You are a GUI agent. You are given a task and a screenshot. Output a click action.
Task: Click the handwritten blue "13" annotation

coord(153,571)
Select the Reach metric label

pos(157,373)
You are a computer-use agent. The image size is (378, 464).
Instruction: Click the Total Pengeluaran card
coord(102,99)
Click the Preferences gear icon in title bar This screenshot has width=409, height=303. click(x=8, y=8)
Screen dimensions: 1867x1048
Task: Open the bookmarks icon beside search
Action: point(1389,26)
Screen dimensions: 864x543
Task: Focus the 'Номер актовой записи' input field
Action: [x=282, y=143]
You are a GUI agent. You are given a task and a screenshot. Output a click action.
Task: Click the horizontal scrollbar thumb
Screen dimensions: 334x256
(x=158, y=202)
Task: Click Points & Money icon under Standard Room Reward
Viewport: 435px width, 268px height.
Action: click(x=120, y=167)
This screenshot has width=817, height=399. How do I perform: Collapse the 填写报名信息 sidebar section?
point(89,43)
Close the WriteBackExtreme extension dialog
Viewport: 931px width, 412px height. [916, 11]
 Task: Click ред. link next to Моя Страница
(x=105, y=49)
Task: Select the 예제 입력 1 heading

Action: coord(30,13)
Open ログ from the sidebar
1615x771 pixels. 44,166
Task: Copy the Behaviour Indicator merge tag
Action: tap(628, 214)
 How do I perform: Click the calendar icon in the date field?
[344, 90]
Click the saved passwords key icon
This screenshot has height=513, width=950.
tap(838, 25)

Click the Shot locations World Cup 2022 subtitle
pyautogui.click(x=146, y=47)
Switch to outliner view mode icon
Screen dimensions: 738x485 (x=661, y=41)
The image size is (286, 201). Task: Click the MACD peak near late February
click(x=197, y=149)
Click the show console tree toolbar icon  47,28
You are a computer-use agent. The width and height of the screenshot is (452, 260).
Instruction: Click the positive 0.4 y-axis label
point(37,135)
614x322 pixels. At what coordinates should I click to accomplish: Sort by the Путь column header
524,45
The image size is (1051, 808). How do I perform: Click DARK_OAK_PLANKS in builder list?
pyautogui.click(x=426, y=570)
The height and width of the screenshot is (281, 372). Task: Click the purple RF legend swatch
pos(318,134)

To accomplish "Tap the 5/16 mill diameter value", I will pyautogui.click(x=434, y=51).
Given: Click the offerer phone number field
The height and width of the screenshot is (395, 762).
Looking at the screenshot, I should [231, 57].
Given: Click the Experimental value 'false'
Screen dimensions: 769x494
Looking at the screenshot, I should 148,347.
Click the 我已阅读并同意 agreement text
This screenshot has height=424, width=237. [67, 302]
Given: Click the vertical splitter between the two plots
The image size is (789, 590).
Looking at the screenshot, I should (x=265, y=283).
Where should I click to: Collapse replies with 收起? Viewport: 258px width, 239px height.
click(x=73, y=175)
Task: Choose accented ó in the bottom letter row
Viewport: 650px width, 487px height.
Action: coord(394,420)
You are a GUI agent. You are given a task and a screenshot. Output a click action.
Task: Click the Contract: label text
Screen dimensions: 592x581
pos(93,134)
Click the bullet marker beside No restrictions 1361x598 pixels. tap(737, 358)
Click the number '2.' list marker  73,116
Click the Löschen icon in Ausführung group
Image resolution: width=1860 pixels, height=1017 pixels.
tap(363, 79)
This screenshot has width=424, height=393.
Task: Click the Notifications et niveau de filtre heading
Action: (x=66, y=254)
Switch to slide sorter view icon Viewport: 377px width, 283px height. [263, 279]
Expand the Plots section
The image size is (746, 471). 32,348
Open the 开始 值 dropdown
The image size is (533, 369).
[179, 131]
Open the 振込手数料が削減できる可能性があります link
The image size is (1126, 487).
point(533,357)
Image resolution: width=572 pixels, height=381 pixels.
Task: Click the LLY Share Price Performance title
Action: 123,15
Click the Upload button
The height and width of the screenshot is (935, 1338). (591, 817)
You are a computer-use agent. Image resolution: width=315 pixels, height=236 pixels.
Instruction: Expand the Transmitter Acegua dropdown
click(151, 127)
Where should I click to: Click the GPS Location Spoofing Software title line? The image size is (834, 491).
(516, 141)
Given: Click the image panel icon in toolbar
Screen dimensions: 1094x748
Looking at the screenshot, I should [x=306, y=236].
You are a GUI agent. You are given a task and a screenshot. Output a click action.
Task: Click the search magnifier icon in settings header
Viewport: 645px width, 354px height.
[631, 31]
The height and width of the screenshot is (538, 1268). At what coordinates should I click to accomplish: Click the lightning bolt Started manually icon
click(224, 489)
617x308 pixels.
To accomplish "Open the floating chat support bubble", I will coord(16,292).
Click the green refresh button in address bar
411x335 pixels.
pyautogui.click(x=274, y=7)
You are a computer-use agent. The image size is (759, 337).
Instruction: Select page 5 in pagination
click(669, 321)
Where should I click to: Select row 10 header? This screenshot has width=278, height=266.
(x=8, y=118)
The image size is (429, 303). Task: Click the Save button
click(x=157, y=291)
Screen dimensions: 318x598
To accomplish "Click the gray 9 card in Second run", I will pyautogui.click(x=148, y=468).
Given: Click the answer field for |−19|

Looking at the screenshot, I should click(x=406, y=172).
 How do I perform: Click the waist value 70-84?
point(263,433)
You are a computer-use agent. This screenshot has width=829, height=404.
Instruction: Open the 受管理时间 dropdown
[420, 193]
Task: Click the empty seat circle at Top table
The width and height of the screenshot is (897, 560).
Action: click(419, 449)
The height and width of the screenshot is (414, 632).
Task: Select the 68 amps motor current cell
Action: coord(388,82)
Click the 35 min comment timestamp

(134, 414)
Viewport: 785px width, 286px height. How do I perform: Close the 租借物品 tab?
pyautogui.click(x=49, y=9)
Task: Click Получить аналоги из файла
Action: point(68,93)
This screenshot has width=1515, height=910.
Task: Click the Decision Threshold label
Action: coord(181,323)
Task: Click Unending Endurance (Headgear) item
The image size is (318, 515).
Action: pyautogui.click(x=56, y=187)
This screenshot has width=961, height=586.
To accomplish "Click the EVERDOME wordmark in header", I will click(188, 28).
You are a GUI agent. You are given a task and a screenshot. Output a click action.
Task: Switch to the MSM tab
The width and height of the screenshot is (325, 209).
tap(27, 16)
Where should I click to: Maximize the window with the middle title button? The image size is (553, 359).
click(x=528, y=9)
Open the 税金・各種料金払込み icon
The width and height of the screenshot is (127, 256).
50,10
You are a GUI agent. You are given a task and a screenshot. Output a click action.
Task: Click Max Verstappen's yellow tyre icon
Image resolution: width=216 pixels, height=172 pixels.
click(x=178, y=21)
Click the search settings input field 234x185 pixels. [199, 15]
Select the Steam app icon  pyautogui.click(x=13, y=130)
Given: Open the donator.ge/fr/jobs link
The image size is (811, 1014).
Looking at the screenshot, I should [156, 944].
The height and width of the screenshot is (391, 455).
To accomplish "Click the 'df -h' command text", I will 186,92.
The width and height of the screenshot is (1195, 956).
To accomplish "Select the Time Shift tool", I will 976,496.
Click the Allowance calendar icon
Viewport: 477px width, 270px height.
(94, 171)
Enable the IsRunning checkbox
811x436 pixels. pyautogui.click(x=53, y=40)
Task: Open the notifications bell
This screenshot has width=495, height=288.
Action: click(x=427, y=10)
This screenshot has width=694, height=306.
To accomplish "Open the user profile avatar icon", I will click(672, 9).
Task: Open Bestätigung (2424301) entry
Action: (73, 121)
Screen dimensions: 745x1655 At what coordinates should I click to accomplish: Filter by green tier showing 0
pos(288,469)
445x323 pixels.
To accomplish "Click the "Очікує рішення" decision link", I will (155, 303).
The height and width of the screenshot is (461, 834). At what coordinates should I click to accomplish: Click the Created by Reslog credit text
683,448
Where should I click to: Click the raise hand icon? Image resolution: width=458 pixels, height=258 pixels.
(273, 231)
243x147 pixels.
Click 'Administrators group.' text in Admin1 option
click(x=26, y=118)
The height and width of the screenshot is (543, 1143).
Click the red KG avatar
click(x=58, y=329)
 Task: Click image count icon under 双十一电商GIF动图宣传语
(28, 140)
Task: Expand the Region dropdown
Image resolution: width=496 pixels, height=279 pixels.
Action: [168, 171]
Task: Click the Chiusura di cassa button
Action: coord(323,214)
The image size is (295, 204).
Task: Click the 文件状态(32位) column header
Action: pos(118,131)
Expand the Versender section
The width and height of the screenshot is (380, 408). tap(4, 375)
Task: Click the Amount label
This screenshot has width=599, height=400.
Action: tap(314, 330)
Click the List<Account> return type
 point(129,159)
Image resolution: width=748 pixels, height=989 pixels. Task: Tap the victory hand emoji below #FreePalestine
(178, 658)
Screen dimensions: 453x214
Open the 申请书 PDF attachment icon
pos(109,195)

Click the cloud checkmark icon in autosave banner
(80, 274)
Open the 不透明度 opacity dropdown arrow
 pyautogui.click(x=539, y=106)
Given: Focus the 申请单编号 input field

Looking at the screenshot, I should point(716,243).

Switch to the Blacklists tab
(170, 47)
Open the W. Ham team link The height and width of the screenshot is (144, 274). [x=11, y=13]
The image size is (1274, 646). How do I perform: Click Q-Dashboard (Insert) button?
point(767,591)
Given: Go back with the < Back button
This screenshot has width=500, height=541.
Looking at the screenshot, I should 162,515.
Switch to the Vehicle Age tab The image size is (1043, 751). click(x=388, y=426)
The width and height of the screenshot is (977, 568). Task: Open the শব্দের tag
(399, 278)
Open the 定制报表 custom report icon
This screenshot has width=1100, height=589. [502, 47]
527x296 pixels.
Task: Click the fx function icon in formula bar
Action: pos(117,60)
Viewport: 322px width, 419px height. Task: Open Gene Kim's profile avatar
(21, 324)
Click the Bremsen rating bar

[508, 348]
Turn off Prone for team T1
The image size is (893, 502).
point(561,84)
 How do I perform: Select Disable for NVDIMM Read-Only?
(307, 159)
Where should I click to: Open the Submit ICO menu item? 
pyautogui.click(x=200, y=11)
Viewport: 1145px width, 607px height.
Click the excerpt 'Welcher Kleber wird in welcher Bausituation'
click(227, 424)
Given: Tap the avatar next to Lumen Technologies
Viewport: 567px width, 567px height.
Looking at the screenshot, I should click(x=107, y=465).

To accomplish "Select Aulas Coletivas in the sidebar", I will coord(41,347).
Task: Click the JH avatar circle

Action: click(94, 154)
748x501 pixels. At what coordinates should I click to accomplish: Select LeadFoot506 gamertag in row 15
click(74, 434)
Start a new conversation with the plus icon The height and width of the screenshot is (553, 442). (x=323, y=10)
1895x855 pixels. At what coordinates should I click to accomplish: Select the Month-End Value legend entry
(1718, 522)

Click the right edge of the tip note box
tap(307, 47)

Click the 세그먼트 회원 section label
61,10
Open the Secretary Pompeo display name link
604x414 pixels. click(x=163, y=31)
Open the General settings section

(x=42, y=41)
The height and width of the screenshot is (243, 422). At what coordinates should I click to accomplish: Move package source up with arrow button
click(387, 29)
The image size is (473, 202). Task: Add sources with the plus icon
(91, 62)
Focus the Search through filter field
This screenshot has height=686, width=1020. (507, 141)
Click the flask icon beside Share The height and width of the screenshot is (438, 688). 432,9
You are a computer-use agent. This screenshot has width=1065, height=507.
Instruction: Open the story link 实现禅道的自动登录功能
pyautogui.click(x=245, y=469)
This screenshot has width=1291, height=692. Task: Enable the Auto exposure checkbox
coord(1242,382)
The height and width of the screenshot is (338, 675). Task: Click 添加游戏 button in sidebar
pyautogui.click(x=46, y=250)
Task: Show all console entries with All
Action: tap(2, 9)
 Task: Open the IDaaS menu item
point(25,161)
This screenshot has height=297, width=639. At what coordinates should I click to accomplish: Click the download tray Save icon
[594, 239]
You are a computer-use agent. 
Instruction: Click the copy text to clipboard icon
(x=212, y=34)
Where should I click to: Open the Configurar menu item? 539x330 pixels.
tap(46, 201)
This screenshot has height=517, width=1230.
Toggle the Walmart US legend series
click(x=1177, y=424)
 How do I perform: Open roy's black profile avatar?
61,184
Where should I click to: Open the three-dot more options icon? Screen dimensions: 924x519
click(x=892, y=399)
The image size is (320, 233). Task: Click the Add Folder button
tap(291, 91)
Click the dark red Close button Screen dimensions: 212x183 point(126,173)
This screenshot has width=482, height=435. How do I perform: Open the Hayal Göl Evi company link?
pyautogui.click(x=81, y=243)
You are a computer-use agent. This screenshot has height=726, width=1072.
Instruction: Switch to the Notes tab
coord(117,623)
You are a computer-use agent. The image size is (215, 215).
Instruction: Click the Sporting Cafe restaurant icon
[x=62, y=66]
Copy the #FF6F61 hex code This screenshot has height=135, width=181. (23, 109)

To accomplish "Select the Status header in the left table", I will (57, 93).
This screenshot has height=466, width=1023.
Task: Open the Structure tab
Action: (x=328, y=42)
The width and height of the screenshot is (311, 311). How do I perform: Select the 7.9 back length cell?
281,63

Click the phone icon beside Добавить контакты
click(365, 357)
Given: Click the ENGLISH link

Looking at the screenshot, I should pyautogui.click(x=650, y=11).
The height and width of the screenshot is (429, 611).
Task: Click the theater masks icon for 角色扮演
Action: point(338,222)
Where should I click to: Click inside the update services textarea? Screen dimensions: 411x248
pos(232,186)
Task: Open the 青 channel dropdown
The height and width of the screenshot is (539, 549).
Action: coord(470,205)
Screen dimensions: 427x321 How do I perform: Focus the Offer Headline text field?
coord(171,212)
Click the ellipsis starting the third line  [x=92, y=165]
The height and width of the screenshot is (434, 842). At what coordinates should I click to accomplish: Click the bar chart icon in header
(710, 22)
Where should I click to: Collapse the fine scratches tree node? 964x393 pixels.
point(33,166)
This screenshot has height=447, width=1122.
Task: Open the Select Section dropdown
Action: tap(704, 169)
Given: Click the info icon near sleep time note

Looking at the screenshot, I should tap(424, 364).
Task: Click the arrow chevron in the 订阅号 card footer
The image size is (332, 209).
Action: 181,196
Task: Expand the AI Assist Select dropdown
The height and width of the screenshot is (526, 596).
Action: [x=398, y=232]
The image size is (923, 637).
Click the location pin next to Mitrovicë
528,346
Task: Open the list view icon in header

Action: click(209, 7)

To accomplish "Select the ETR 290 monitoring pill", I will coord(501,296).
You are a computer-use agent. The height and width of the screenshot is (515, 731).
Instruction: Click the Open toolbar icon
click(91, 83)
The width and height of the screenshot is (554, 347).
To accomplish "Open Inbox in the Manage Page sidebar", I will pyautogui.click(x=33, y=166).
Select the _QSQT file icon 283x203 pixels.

.....

= Exercise instructions =
The answer is a count and nothing more: lines above that contain "number".

= Solution to this problem =
2